» YOUR TASKS:
- 1) List every person named in the book review below.
- 2) In the book review below, what did Louis Armstrong compare Bing Crosby's singing style to?

It’s highly unlikely that anyone will be misled by the title of Dan Callahan’s fine book. Essentially a story about the often-intersecting careers of six of the greatest singers of the 20th century, it also examines their work and winds in concise sketches of the broad arc of their personal lives. Methodically and insightfully appraising their vocal styles, their ways with a lyric and the various melodic embellishments they brought to their performances, Callahan homes in on their work against the background of American music’s journey from Tin Pan Alley to Main Street.

Billie Holiday recording in New York in 1957.

Billie Holiday recording in New York in 1957.Credit: Getty Images

He’s clearly an admirer of his subjects as musicians, although he maintains a critical distance from them. He approvingly draws on the universally beloved Louis Armstrong’s description of Bing Crosby’s style as “mellow … like gold being poured out of a cup”, uniquely Bing. But, like any serious arts critic, he’s not content to leave it at that. He wants to make the metaphor more meaningful, to transform the liquid gold into something more solid.

Ella Fitzgerald was interested above all in melody.

Ella Fitzgerald was interested above all in melody.

So he works his way closer to the detail of the singer’s art, to what constitutes the Bingness of Bing. “Bing’s rhythmic inventiveness signalled then and still signals, ‘We don’t need to follow the rules’,” Callahan writes. “And of course playing hide-and-seek with the beat of a song and filling it with as many extra notes as possible has a very sexy effect.”

» SUPPLIED INFORMATION:
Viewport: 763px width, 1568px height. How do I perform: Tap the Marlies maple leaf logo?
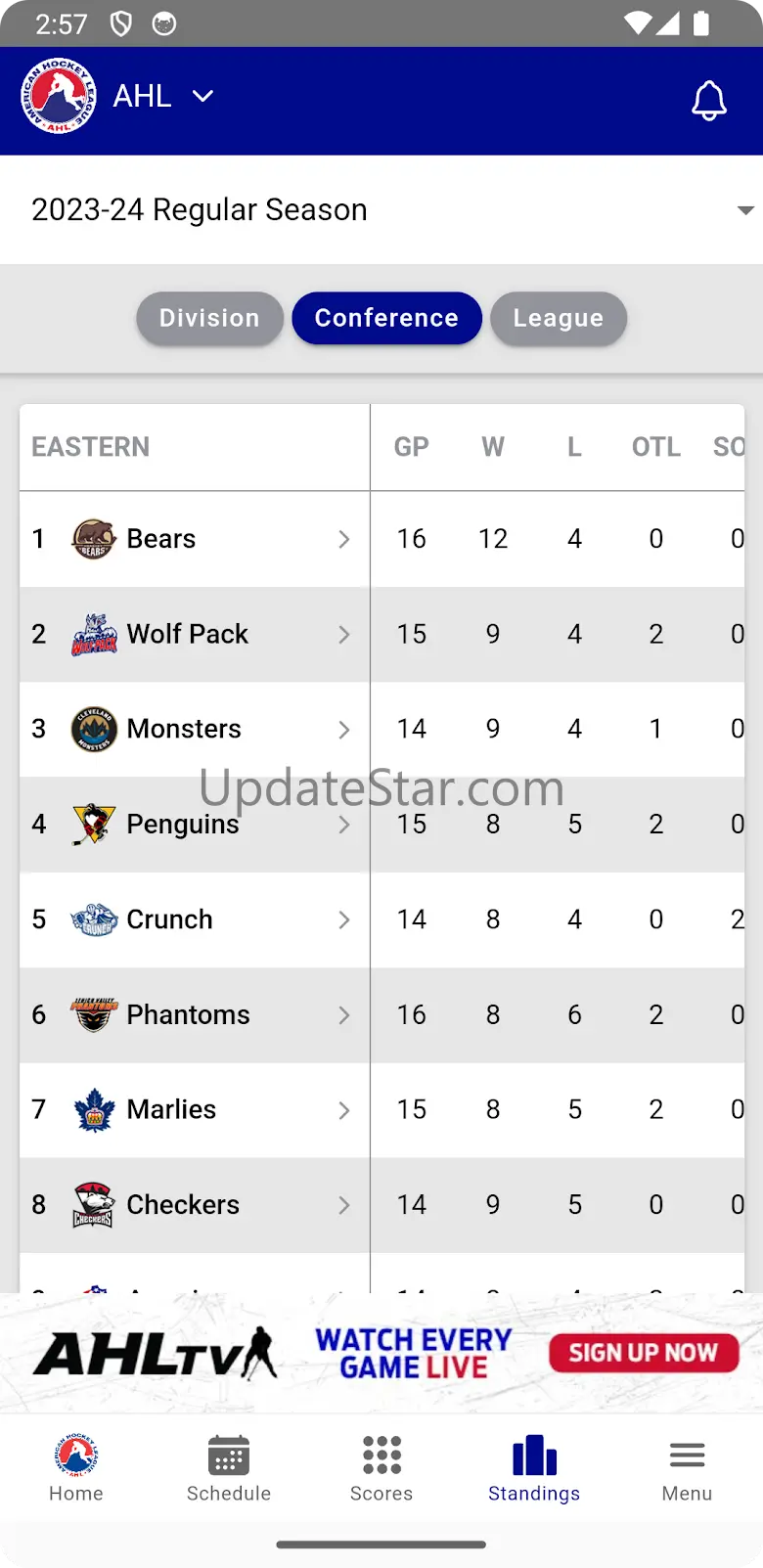pyautogui.click(x=94, y=1110)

» WORKED ANSWERS:
- 1) Dan Callahan, Billie Holiday, Louis Armstrong, Bing Crosby, Ella Fitzgerald

- 2) Gold being poured out of a cup.